(Saved entries)

************

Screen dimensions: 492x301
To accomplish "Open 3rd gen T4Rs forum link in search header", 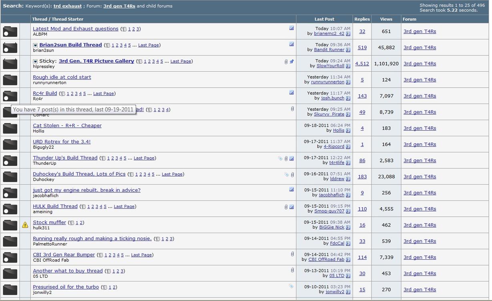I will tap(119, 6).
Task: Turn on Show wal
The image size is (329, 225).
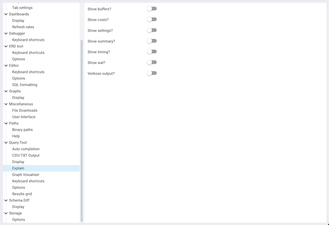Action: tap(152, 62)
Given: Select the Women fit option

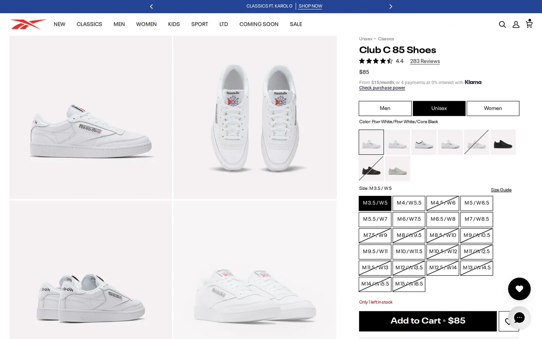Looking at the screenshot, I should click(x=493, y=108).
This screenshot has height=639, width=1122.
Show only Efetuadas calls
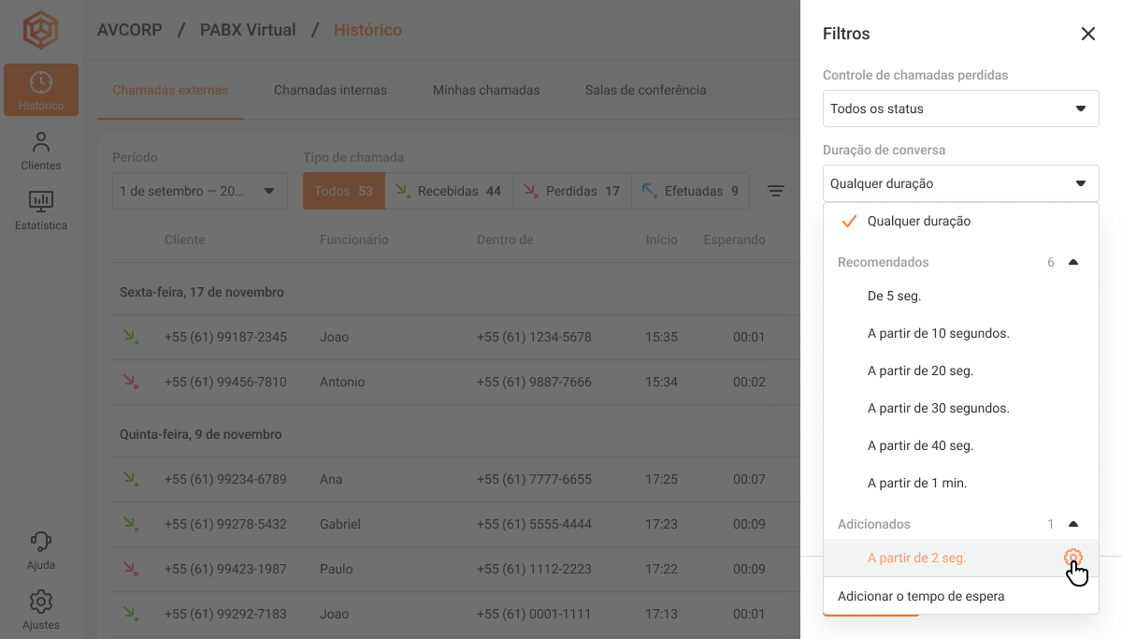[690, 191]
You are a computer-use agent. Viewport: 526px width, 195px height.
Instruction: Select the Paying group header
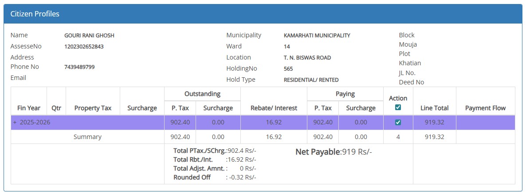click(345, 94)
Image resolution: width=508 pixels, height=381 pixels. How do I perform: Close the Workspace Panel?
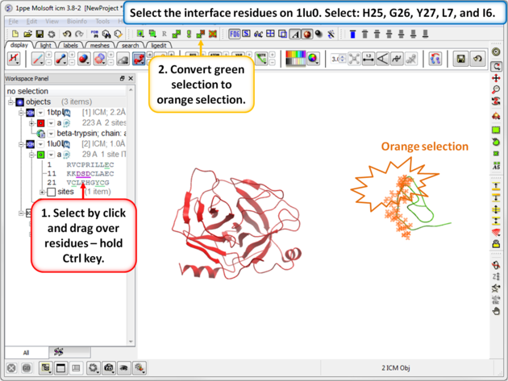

************

EXERCISE INSTRUCTIONS:
Please transcribe word for word the lines from the one bearing "This screenshot has height=639, width=1122." through the last line of the records above, omitting the pictures.

RESULT:
This screenshot has height=639, width=1122.
Show only Efetuadas calls
[690, 191]
You are a computer-use agent. Viewport: 526px width, 195px height.
Instruction: Select the Paying group header
click(345, 94)
Image resolution: width=508 pixels, height=381 pixels. How do I perform: Close the Workspace Panel?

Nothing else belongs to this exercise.